While the horror stuff was pretty second nature to Ruben, he admitted that the rom-com elements were for him more uncharted waters. “Where I got a little terrified was the sincere rom-com stuff. I was searching, like, how do I how do I do something in that kind of romantic world? How do I do female friendships? How do I do a meet cute?” Ruben said. When vying for the job, he spoke about his love of “Titanic,” “My Best Friend’s Wedding,” “The Bodyguard” and “Defending Your Life.” He was drawn to movies he used to watch that were “as heartbreaking as they were genuine, as they were sweet and funny.” (He thinks this take is what won him the gig.)

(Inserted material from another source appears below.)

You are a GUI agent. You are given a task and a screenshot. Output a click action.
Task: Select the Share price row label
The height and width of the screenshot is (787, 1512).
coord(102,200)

Ruben also came to another epiphany that would shape “Heart Eyes.” “I realized that the through-line [of those movies] was the acting. And you have to find people that have chemistry,” Ruben said. “Mason Gooding and Olivia Holt met and they got along, and they got along in a way that their electricity just flies off the screen. That is the best case scenario for making a rom-com.” He instructed his production designer, a veteran of James Cameron’s “Avatar” movies, that “there should be a little bit of pink or red in every frame.” There are references to “Sleepless in Seattle” and “Ghost.” And when there’s a brutal murder, there will be a lot of red in the frame.

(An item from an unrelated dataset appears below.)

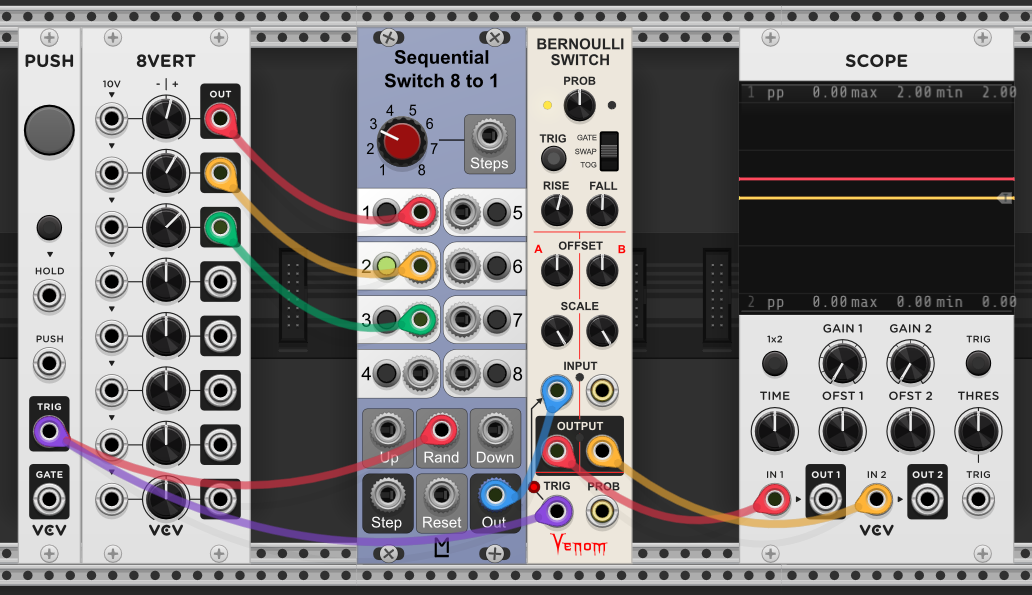Toggle the Scope 1x2 mode button
The width and height of the screenshot is (1032, 595).
774,363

The character of the Heart Eyes Killer – his trench coat, the bespoke mask and his various tools – are a reference to “Darkman,” Sam Raimi’s 1990 classic that starred Liam Neeson as a scientist who goes mad after being brutally scarred. “I’ve been trying to make a ‘Darkman’ film for about 150 years. I’m obsessed with that horror hero film,” Ruben said. When “Heart Eyes” came around, he realized it could be his opportunity to pay homage to his beloved “Darkman.” “Being able to bring in a piece of my horror hero brain that I was really excited about,” Ruben said. He also loved Jason’s tool belt from “Jason Lives.” An important question drove him: “How can we explore that and make it fun and make it a Halloween costume you want to wear years and years and years from now?”
As for his “Darkman” take, he said he’s pitched it before and isn’t hopeful that he’ll get it, but he loved that “you have, inherently, a horror superhero.” “The fact that you have a character who can play other characters, and who has melting prosthetic skin and super strength and is also inherently going mad in the bowels of a city. There’s just so much opportunity. And I think we need fun horror and joy,” Ruben. Hey, we’d greenlight it.

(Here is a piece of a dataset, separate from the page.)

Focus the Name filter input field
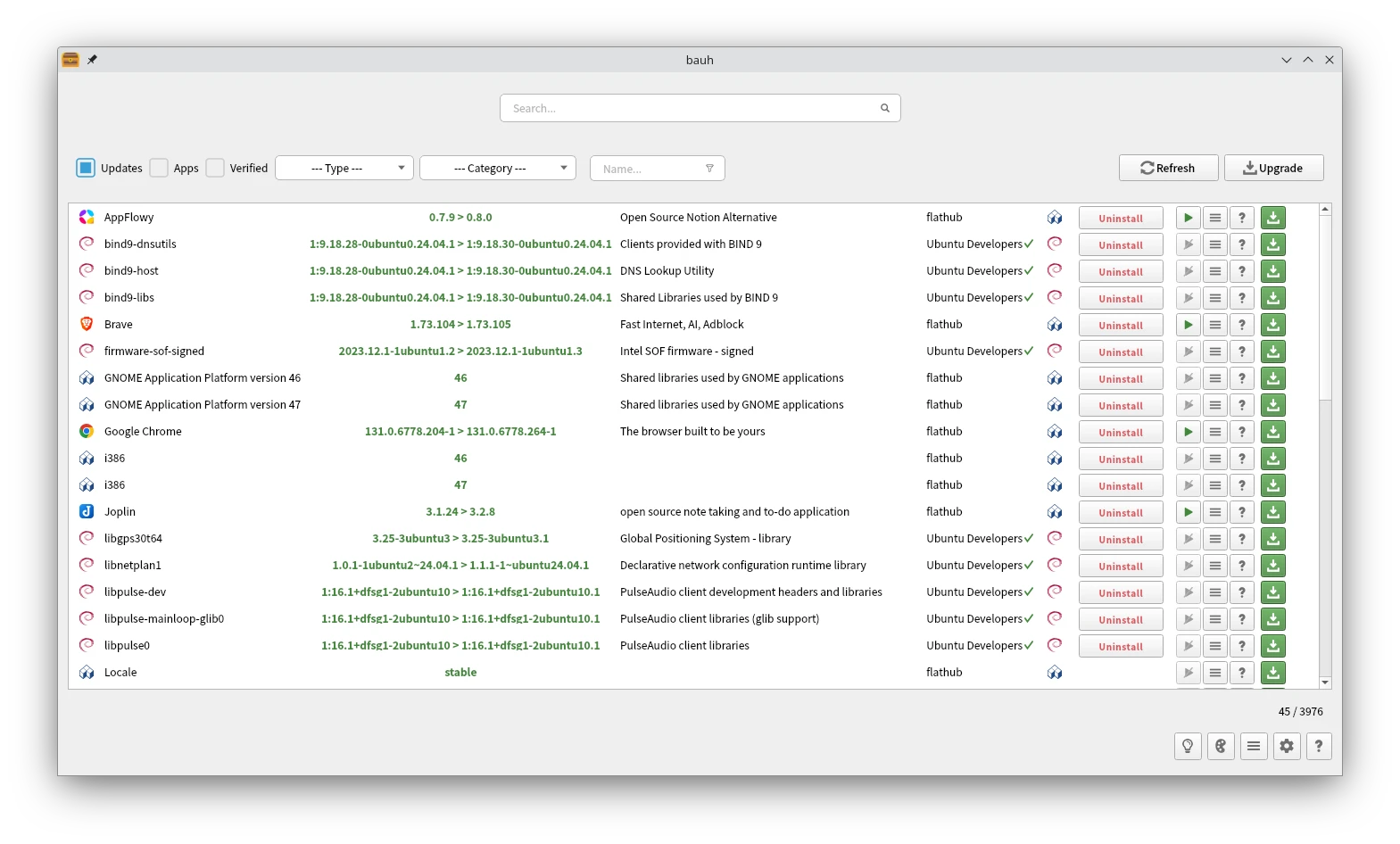 coord(651,169)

On “Heart Eyes,” he was working from a concept by Phillip Murphy that was re-worked by writers Christopher Landon and Michael Kennedy, who wrote recent slasher favorite “Freaky.” When Ruben came aboard, he said, he brought his “irreverence.” He remembered pitching on “Werewolves Within” and citing “Tremors” and “Arachnophobia” as references. With “Heart Eyes,” he wanted to make an iconic slasher. “Let’s give them light up eyes. Let’s give them retractable arrows,” Ruben remembers saying. “Let’s give them fun, tactile stuff, while also making Heart Eyes a kinky, sexual, inherently erotic killer, as the Valentine’s Day psychopath should be. You try and just bring your stamp that way.”
Since this is 2025 and any horror movie that makes back its budget is almost guaranteed a sequel, Ruben said that he has started thinking about a second “Heart Eyes” movie – and not just because a blood bath at a spa was written but never filmed (it’s ultimately referenced in the final movie but never seen). “You could probably imagine Heart Eyes could crash any rom-com scenario. You could take any rom-com that ever existed and just subvert the thing with a psychopathic, kinky killer coming in and just ruining everybody’s day. Valentine’s Day, public proposals, PDA, it’s all excruciating,” Ruben said. “There’s too much pressure around needing to partner up. I’m very fortunate to have married my best friend. But not everybody has that kind of privilege. And then they rub it in your face. If you didn’t find anyone, sometimes you just want to squeeze their eyes out.”
Gooding’s character is repeatedly referencing a wedding he has to go to. It is easy to imagine him going there, taking Holt and running into his old nemesis the Heart Eyes Killer. “I would love to hear them sing ‘Say A Little Prayer for You,’ but you look across the room and you’re like, Are those red eyes?” Ruben said.